Los campos gasíferos se están agotando al ritmo de la intensa explotación. La fecha clave será el año 2017, cuando los volúmenes de producción no podrán mantenerse en los actuales niveles.

Decretos de emergencia: Estos datos fueron difundidos la semana pasada pero el gobierno los conocía desde el año pasado, lo que le llevó a lanzar en enero el decreto por el cual incrementó en US$ 30 el precio por barril que paga a las petroleras.

Pero las petroleras no han reaccionado con la celeridad que el gobierno estaba esperando, según lo recordó el vicepresidente Álvaro García Linera en el reciente congreso del petróleo y el gas en Santa Cruz.

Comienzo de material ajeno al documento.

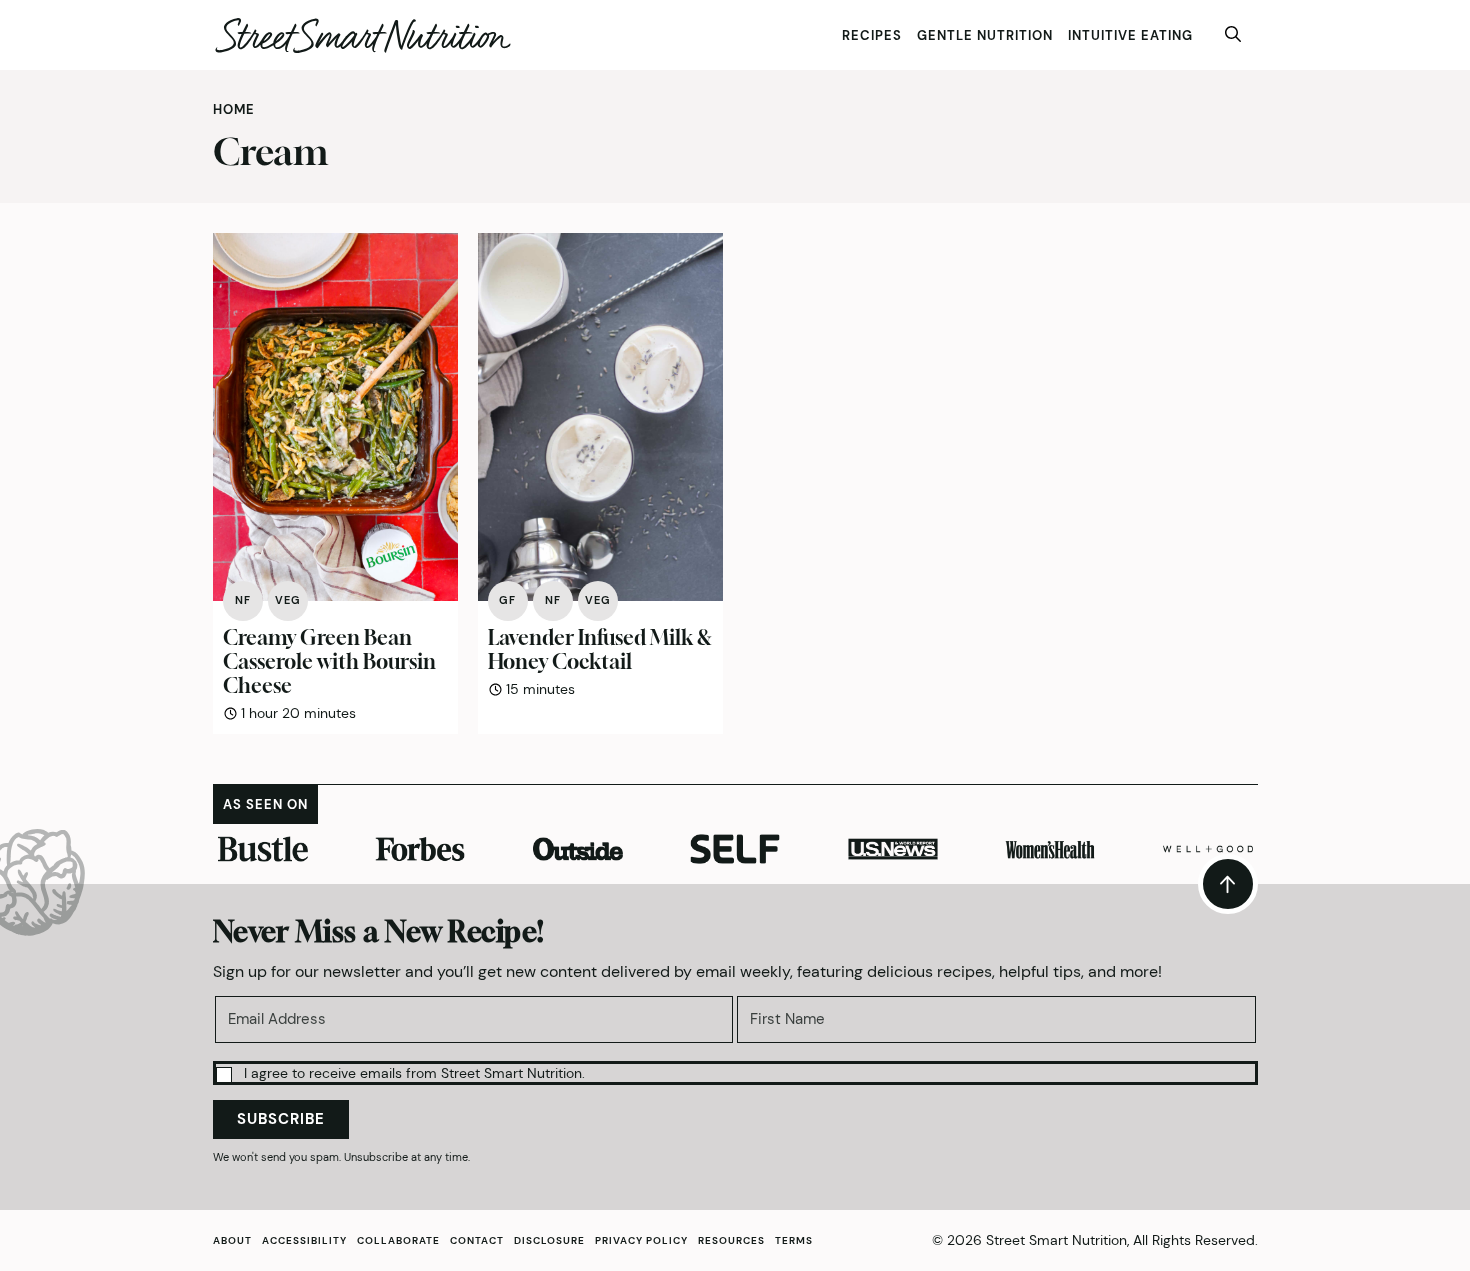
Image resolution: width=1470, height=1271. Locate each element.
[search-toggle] (1233, 35)
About (232, 1240)
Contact (477, 1240)
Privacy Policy (641, 1240)
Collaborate (398, 1240)
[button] (735, 1072)
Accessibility (304, 1240)
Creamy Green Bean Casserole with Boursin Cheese (329, 661)
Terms (794, 1240)
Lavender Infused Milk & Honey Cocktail (600, 649)
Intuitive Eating (1130, 35)
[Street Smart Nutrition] (363, 35)
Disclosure (549, 1240)
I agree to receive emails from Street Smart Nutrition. (414, 1073)
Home (234, 109)
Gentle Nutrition (985, 35)
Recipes (872, 35)
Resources (731, 1240)
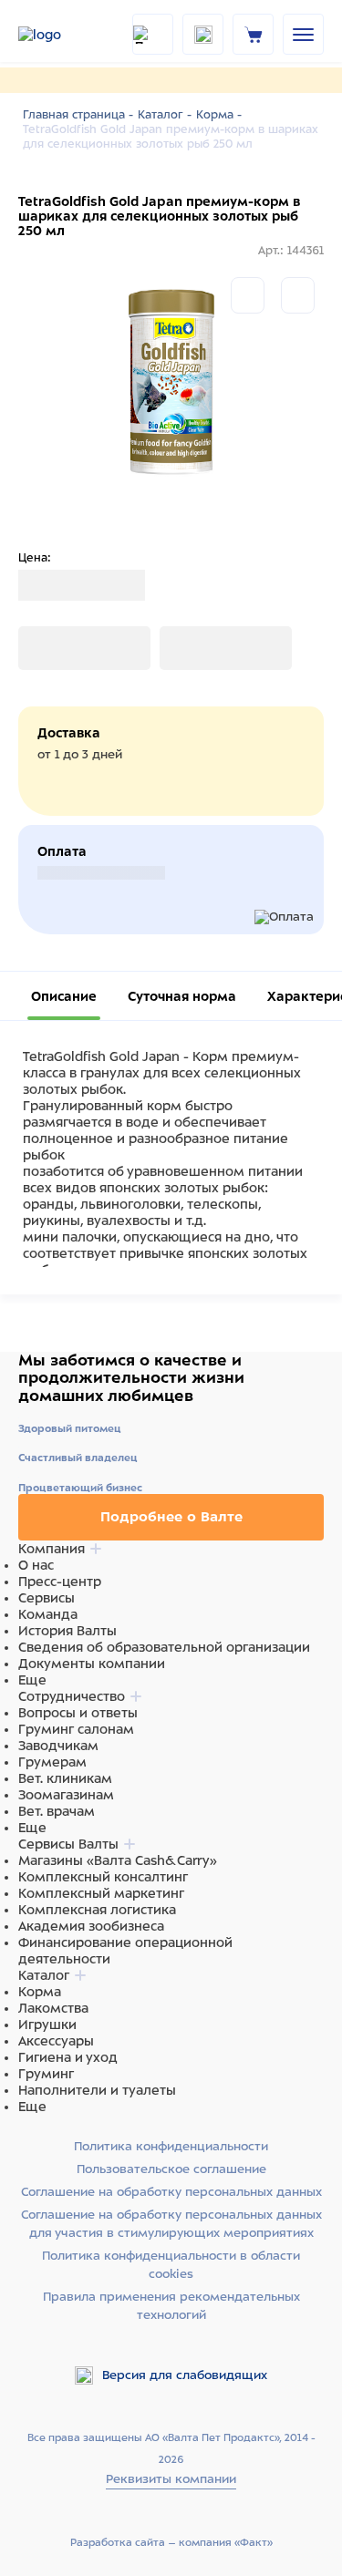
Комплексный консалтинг (103, 1877)
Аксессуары (56, 2041)
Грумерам (52, 1762)
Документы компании (91, 1663)
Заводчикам (58, 1745)
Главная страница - (78, 114)
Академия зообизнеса (91, 1926)
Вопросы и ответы (78, 1712)
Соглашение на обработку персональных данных (171, 2192)
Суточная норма (182, 996)
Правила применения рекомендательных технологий (171, 2306)
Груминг (46, 2073)
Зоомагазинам (66, 1795)
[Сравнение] (247, 295)
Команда (48, 1614)
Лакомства (53, 2008)
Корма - (219, 114)
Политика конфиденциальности (171, 2146)
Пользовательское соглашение (171, 2169)
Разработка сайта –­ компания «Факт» (171, 2542)
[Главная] (63, 34)
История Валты (67, 1630)
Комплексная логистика (97, 1909)
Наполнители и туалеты (97, 2090)
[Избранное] (298, 295)
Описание (64, 996)
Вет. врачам (56, 1811)
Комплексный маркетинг (101, 1893)
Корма (39, 1991)
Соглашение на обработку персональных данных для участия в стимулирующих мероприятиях (171, 2224)
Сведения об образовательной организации (164, 1647)
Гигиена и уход (68, 2057)
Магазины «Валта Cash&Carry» (117, 1860)
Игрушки (47, 2024)
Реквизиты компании (171, 2479)
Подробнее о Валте (171, 1517)
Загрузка (46, 648)
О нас (36, 1565)
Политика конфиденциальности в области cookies (171, 2265)
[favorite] (202, 34)
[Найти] (152, 34)
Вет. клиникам (65, 1778)
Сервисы (46, 1598)
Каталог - (165, 114)
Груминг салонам (76, 1729)
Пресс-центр (59, 1581)
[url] (253, 34)
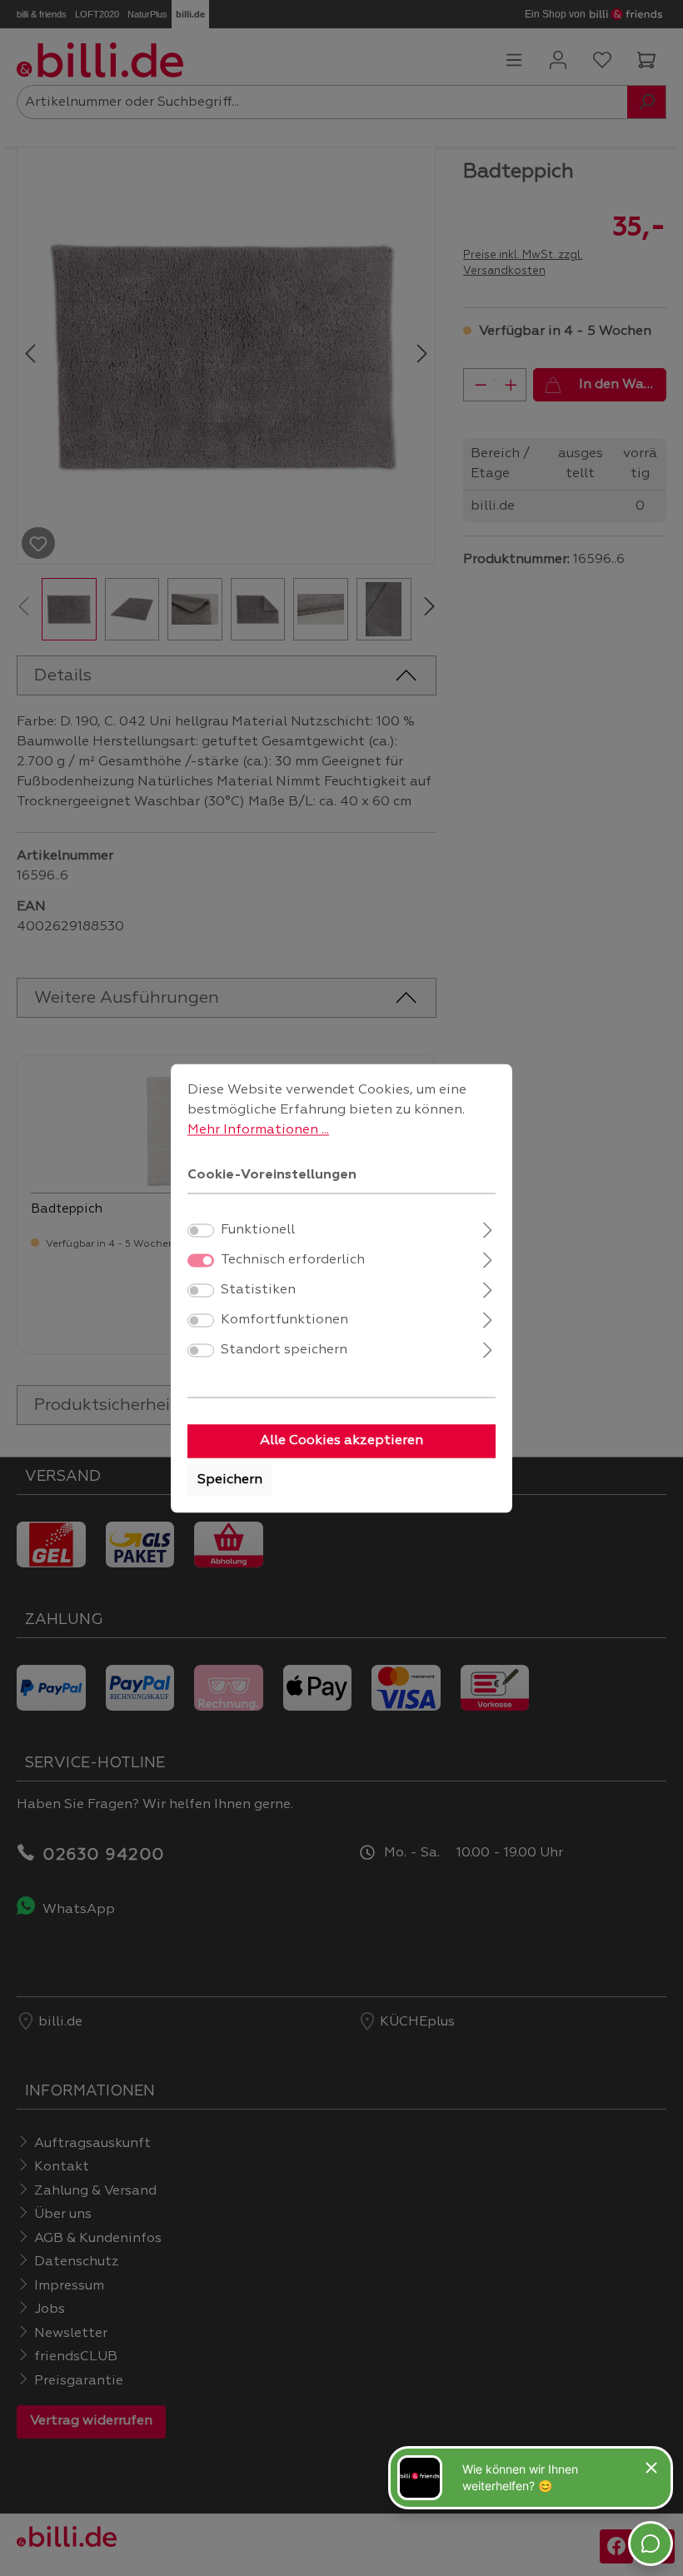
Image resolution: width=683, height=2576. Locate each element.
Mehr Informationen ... (258, 1130)
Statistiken (258, 1290)
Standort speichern (284, 1350)
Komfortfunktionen (284, 1320)
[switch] (200, 1230)
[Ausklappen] (488, 1228)
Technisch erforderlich (293, 1260)
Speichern (229, 1480)
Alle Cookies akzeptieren (341, 1440)
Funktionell (258, 1230)
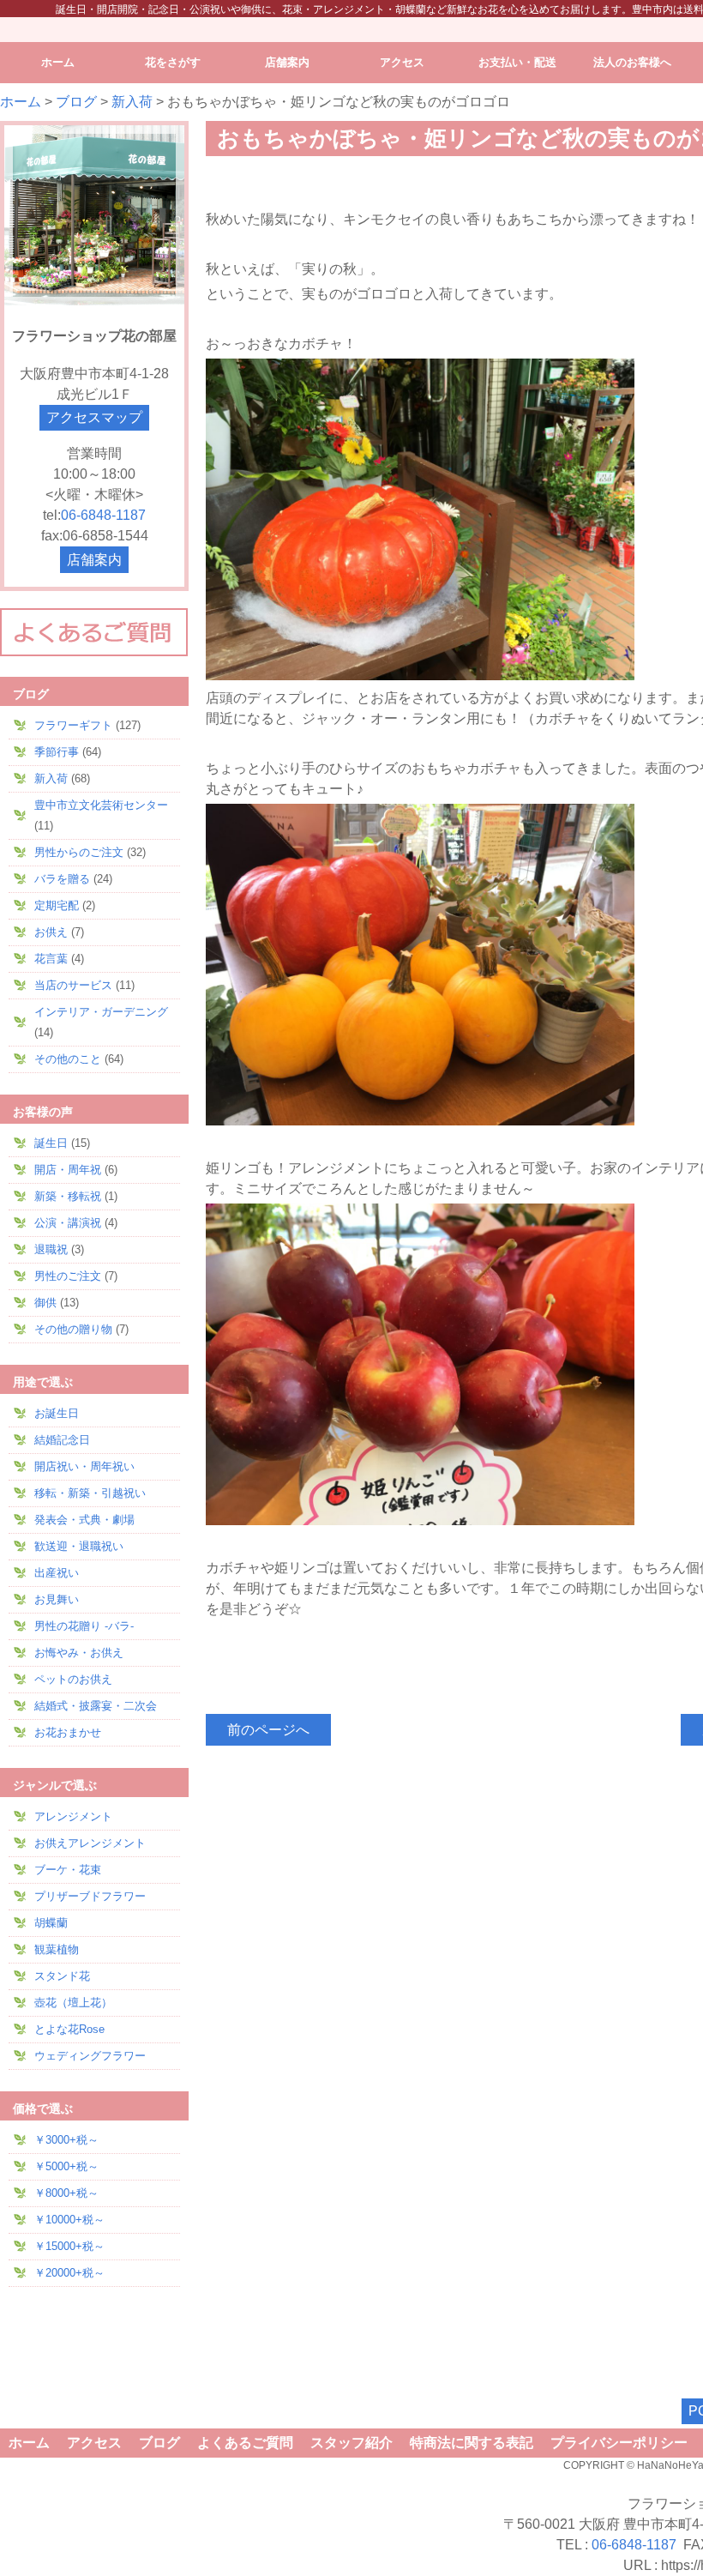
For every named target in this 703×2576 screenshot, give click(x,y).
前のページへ (268, 1729)
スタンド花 (62, 1976)
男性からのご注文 (78, 852)
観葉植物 (56, 1949)
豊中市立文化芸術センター (101, 805)
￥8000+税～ (66, 2193)
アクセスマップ (94, 417)
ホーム (20, 101)
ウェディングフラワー (90, 2055)
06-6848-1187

El tono que empleó el vicepresidente fue de reproche.

Leyes, no decretos: Pero Carlos Delius, presidente de la Cámara Boliviana de Hidrocarburos, insistió en que faltan las leyes precisas para alentar las inversiones. Los decretos no llegan a reemplazar a las leyes, porque no dan garantías.

La semana pasada, técnicos en hidrocarburos dijeron que era oportuno comenzar ahora las negociaciones para ampliar el contrato de compra-venta de gas natural con Brasil después de 2019, cuando concluye el contrato suscrito en 1999.

Relaciones tensas: Pero el gobierno nacional no ha respondido a estas exhortaciones debido a que las relaciones con Brasil no están pasando por su mejor momento, sino todo lo contrario. El problema del narcotráfico en la frontera común y el tema del senador Róger Pinto han puesto las relaciones en una situación crítica que no permite hablar de las futuras exportaciones.

Autosuficiencia: Los mensajes brasileños son muy parcos. Sólo dice que en 2016 tendrán un superávit de oferta de gas natural de 16MM m3/d y que su producción de GNL en los yacimientos pre-sal será de “dos veces Bolivia”, según dijo O Globo la semana pasada (ver página 3).

Dudas argentinas: Las mayores esperanzas del gobierno boliviano, por razones de simpatías políticas, están dirigidas hacia el mercado de Argentina. Pero las exportaciones a ese país han llegado al tope máximo de la capacidad de los ductos de recepción en Salta. Para que la venta de gas boliviano sobrepase el actual nivel de 16MM m3/d haría falta una inversión de US$ 2.000MM, que la administración de YPF no ha previsto hacer por el momento.

Prueba dolorosa: Es tan necesario aumentar las reservas de gas natural que el gobierno ha autorizado a la Jindal a permanecer en el país dedicada a la industria petrolera, a pesar del traumático desenlace del contrato siderúrgico.

Por el momento, las reservas están en aproximadamente 6 TCF, dicen los expertos que se basan en el hecho de que la Ryder Scott las midió en 2009 y dijo que eran 9 TCF. La explotación actual supone el consumo de entre 0,5 y 1 TCF por año, nos dijo el exsenador Carlos Darlach.

Los olvidados: Y queda la tarea más difícil por sus alcances políticos: atender la demanda interna, que ha sido descuidada tanto respecto de la industria como de parte del consumo domiciliario. Esa tarea no tiene posibilidades de cumplirse por ahora.